Approximately 47% of all reflux events, 42% of non-acid reflux events, and 53.6% of acid reflux events were attributed to supragastric belching. The impact of SGB on acid exposure was particularly notable in severe SGB cases. Esophageal acid exposure associated with SGB-related acid reflux episodes accounted for 27.3% of total acid exposure.
Supragastric belching severity demonstrated a significant influence on both AET and reflux events. Those with mild SGB had an AET of 3.7% compared to 6.3% in those with severe SGB (p = 0.01), with the proportion of AET attributed to SGB increasing accordingly. Similarly, the number of reflux and acid reflux events was higher in severe SGB compared to mild SGB, with the proportion of acid reflux events due to SGB increasing in the severe SGB group.
The proportion of patients with GERD defined by AET >6 increased from 19.6% in the mild SGB cohort to 37% in those with severe SGB (p = 0.018). Hiatal hernia was found in 23.5% of patients and was associated with increased AET compared to those without a hernia. However, the presence of hiatal hernia was not linked to an increased prevalence of ineffective esophageal motility (IEM) or increased SGB severity.

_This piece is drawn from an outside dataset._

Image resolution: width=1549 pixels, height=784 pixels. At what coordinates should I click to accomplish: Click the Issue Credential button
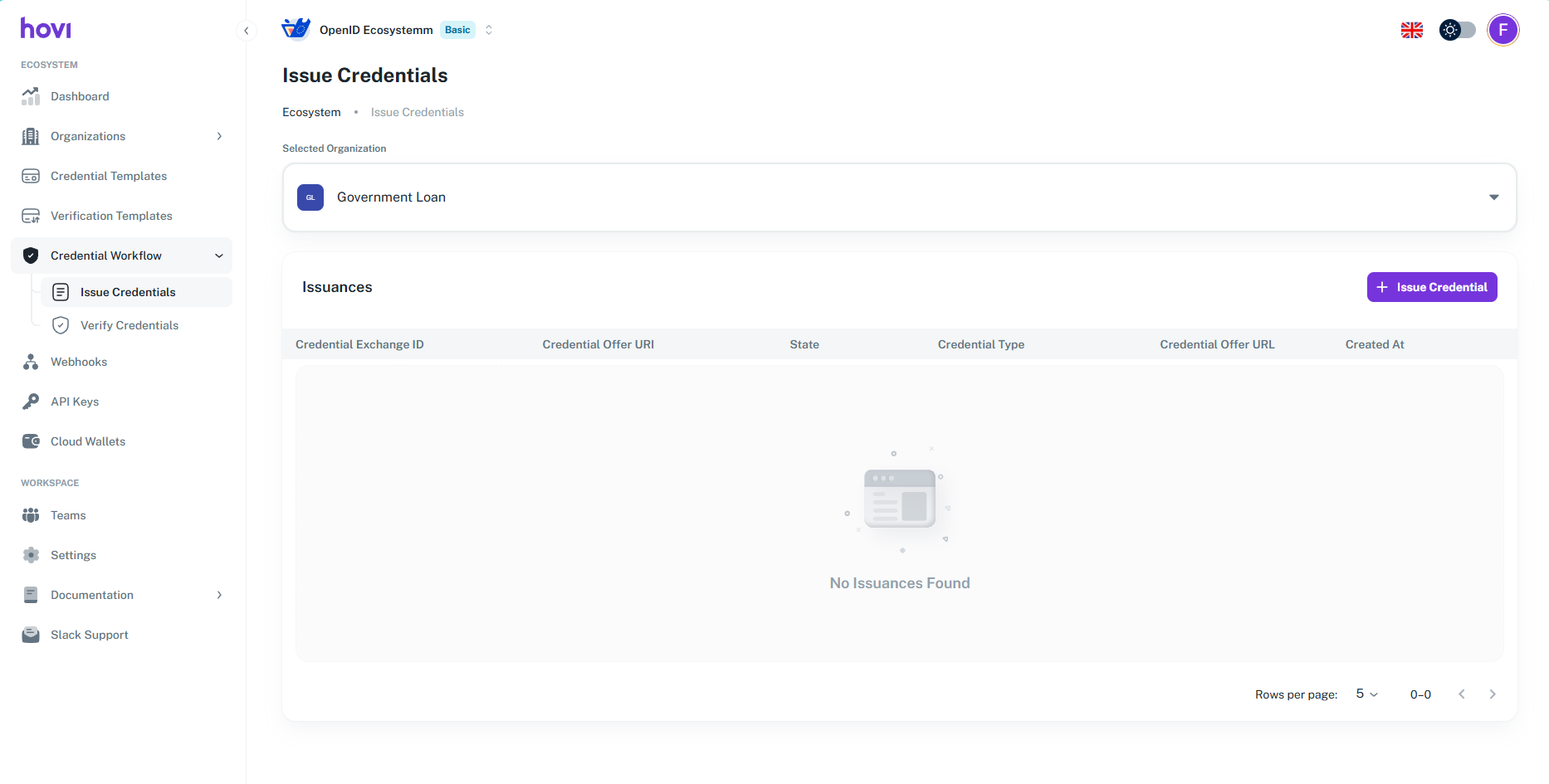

According to the Chicago 4 classification for esophageal motor disorders, 73% (n = 232) of the patients exhibited normal esophageal motility, while 27% (n = 86) were diagnosed with ineffective esophageal motility (IEM). Among those with IEM, 47.5% (n = 38) demonstrated adequate contractile reserve after the multiple rapid swallows test.
The prevalence of IEM showed a trend of increasing with supragastric belching severity, with rates of 23.4% in mild, 24.9% in moderate, and 29.6% in severe SGB cases, although this difference did not reach statistical significance. Additionally, there was no significant difference in acid exposure time (AET) between patients with normal esophageal motility and those with IEM (6.2 vs. 5.2, p = 0.17).
In patients undergoing upper GI studies, supragastric belching is frequently encountered and presents itself through typical and atypical esophageal symptoms. This behavior contributes substantially, accounting for nearly one-third of the esophageal acid burden and showing an association with a higher incidence of ineffective esophageal motility (IEM). The impact of SGB on acid exposure is directly related to its severity. It is crucial to actively seek a diagnosis of supragastric belching, particularly in patients with excessive belching, refractory reflux, or IEM in the absence of significant gastroesophageal reflux disease (GERD). The development of automated software to detect and quantify supragastric belching is necessary for accurate patient identification. By recognizing and addressing SGB in patients, acid exposure can be alleviated, potentially leading to an improved quality of life.